My take: Under one view, health care markets will never work well, with or without "corrective government interventions." Our best hope would be to turn difficult health care problems into easy health care problems, as quickly as possible. Of course if we cut Medicare spending, some people will die in the meantime. But should we be giving current "identified lives" such a high value, relative to future "statistical lives"?
Here are Randall's other reform ideas...
(I am quoting from Randall’s email here, Typepad won’t let me indent beneath the fold…)
"A) For anyone who is dying the lack of FDA approval should not prevent the use of a treatment.
While I would favor complete revocation of FDA ability to keep drugs off the market that is not going to fly politically. But selling a more limited change where those with, say, a projected 12 month or 24 month life expectancy get a basic "I’m free of the FDA tyranny" card would accelerate drug development.

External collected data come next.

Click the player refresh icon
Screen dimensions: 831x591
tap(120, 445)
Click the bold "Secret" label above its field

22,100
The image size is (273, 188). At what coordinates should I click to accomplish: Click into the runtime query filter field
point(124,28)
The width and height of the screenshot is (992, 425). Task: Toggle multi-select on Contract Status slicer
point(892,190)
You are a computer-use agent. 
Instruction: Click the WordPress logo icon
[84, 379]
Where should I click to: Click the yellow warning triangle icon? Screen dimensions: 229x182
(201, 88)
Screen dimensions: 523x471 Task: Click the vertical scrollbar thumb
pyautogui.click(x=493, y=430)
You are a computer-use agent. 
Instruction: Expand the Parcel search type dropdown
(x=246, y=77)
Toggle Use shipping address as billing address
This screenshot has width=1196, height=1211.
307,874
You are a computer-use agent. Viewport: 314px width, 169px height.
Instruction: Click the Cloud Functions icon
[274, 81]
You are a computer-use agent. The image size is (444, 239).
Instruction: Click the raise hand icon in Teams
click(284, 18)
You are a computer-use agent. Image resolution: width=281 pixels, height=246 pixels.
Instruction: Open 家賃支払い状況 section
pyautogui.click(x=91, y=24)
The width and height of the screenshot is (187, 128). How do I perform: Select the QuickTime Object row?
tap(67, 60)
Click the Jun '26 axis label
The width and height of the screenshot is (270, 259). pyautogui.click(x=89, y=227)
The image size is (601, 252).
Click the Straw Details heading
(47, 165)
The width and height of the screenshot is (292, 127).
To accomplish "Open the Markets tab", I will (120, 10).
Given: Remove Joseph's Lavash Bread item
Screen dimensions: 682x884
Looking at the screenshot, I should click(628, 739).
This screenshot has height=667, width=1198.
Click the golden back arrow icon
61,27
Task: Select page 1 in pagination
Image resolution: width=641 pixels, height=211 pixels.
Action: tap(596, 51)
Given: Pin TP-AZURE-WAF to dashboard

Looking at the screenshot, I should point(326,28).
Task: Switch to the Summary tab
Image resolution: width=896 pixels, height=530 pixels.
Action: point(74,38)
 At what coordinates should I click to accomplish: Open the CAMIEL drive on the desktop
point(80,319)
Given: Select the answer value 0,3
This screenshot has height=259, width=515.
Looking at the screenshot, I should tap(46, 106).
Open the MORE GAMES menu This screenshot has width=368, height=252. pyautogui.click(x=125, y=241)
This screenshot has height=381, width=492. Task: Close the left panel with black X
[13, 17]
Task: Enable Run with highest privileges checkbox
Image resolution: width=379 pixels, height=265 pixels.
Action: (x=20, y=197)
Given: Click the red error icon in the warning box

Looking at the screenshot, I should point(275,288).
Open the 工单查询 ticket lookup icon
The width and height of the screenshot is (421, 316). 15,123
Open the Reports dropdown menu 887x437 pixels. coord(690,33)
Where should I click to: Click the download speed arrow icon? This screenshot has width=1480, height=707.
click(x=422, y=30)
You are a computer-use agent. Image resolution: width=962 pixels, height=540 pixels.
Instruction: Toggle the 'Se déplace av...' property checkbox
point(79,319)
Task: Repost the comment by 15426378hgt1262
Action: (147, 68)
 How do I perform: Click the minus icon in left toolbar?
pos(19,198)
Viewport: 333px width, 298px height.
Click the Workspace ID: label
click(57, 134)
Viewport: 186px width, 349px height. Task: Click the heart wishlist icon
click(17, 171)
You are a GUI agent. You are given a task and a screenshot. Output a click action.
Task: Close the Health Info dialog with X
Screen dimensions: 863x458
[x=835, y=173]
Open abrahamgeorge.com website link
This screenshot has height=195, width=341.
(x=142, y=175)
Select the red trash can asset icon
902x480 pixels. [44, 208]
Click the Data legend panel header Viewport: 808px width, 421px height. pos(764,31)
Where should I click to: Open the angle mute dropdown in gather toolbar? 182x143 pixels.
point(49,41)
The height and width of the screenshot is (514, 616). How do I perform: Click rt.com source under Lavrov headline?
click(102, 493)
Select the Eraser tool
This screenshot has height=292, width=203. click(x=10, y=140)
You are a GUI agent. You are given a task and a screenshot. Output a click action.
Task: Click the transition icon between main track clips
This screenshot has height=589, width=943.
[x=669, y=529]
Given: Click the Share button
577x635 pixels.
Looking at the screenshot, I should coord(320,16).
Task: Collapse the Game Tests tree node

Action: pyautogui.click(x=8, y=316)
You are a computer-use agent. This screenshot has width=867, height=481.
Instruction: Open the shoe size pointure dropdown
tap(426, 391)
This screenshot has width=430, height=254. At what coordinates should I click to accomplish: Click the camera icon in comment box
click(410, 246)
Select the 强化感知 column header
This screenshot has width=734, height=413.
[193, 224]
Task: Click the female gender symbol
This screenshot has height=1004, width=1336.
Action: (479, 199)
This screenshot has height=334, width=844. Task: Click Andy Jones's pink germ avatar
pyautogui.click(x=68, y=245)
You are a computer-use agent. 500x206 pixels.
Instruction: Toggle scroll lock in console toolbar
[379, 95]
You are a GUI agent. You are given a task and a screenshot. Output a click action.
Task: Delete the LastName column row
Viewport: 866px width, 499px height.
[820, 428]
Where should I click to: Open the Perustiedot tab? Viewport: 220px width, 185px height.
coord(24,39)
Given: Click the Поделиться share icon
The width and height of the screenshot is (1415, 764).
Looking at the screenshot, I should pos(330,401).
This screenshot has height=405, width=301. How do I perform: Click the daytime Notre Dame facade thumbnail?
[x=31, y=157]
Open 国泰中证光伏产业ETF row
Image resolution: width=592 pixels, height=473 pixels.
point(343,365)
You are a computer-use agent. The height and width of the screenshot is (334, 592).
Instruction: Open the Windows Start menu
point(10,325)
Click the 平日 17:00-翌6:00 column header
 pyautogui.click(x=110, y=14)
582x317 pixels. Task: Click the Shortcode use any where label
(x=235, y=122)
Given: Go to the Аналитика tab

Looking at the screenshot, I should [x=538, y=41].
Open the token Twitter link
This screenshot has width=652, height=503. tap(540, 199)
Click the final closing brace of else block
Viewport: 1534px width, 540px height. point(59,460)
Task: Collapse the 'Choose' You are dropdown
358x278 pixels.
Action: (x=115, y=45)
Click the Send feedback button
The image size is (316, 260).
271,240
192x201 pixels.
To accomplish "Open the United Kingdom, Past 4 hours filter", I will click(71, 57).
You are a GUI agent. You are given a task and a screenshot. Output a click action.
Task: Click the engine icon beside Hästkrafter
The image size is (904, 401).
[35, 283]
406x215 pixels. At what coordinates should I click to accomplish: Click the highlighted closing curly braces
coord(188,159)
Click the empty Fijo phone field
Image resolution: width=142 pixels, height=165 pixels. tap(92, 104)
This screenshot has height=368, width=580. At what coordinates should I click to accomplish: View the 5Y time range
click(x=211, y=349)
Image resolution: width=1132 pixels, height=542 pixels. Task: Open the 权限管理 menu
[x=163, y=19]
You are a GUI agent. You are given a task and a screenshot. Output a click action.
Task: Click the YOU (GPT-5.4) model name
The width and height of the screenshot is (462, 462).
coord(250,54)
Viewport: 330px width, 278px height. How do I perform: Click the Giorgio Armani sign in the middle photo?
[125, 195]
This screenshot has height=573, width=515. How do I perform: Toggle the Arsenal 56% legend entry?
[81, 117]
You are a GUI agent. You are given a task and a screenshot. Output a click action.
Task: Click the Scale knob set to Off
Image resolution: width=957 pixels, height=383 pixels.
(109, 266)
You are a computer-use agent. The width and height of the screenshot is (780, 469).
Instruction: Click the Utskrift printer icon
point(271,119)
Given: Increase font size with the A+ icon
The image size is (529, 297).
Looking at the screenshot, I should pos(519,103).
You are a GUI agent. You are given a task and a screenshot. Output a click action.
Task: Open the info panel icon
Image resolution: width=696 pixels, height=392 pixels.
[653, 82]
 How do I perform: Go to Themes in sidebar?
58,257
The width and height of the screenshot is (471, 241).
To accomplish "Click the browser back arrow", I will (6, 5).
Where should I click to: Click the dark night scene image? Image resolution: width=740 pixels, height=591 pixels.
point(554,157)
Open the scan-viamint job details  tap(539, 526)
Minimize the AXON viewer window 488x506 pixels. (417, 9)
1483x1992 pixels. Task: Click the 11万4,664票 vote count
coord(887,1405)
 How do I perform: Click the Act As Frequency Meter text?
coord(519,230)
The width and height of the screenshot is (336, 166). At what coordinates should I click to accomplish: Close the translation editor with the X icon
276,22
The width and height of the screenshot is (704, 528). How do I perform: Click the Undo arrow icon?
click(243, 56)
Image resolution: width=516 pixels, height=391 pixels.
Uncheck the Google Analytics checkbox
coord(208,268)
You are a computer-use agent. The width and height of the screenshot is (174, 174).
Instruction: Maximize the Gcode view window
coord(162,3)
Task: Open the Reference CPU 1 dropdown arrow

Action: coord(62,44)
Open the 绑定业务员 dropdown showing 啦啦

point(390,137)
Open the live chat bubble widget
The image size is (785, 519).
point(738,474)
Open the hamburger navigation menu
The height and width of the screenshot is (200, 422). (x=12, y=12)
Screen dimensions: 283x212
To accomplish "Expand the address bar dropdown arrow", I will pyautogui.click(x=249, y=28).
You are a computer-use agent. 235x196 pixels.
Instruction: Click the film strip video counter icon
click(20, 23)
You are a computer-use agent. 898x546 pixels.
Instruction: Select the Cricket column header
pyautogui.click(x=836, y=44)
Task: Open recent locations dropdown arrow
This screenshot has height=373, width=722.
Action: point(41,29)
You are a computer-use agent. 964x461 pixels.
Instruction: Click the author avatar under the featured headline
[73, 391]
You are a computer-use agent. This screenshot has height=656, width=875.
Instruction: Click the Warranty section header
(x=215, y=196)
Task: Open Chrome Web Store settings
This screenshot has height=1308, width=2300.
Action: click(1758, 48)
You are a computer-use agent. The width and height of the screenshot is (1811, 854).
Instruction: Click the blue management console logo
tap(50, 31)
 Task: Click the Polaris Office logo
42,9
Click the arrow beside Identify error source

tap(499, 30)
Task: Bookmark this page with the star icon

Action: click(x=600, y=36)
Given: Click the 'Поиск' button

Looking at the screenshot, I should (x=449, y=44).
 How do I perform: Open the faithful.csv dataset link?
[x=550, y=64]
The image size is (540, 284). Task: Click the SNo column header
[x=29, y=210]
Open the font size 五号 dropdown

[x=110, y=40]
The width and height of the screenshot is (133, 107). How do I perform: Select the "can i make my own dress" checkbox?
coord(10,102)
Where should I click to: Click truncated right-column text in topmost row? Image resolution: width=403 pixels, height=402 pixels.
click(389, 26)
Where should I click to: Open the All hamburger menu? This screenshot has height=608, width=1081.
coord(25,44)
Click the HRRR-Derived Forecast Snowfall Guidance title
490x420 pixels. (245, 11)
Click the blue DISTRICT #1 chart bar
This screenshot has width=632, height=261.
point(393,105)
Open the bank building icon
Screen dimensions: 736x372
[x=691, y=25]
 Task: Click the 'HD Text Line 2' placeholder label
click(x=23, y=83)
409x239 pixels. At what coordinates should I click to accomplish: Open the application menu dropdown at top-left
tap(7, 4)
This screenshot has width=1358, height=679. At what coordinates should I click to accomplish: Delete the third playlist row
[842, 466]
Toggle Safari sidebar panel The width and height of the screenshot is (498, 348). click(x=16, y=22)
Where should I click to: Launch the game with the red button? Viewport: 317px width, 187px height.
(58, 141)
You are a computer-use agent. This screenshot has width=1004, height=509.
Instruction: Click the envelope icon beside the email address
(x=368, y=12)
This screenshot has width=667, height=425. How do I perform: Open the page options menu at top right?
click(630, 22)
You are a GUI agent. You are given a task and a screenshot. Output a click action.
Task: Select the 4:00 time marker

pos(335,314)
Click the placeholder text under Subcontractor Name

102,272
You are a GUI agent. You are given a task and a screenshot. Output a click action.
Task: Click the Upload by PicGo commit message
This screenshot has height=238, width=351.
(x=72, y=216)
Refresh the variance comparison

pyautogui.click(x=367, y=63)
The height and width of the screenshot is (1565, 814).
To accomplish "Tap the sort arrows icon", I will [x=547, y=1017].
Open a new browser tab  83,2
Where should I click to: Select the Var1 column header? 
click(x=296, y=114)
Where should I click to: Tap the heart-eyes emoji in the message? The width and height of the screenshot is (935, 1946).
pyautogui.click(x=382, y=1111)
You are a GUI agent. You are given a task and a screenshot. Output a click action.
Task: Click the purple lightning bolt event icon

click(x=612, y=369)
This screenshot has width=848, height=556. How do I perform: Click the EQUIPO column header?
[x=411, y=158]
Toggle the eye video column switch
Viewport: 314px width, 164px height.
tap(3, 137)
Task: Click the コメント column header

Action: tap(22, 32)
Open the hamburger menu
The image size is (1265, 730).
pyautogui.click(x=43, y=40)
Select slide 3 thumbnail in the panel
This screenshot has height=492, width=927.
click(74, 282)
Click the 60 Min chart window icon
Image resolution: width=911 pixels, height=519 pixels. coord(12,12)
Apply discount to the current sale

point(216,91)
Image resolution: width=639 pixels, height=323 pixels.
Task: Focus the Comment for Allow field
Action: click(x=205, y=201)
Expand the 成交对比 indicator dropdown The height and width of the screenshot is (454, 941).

Phase I and Phase II drugs would be more widely available….
D) The coercive power of the state should force a percentage of all income to go into medical spending accounts.
The goal here is two fold:
- Decrease the number of people who need state medical funding.
- Also, increase the amount of medical treatment purchases that are paid directly by patients. That will increase market forces in medicine.
E) Self-employed people should be able to buy medical insurance pre-tax.
F) People should be able to make tax deductable donations into medical spending accounts for their future children before the children are conceived. Then the money should be usable to buy medical catastrophe insurance against the possibility of birth defects and also for more mundane medical care.
G) People should be able to bring their own medical insurance policies with them to a job and have their employers pay on those policies rather than on the employer’s group policy.
That way a person could move around between jobs and never reach a state where their COBRA runs out and a pre-existing condition makes them uninsurable (assuming they can even afford to make COBRA payments while unemployed). The way things stand now the tax law forces people to go uninsured between jobs. When you have no income coming in you suddenly have to try to get coverage. That problem must be fixed.
H) Medical records should be made electronic and more widely shareable by researchers that most medical patients effectively become enrolled in "virtual" medical trials."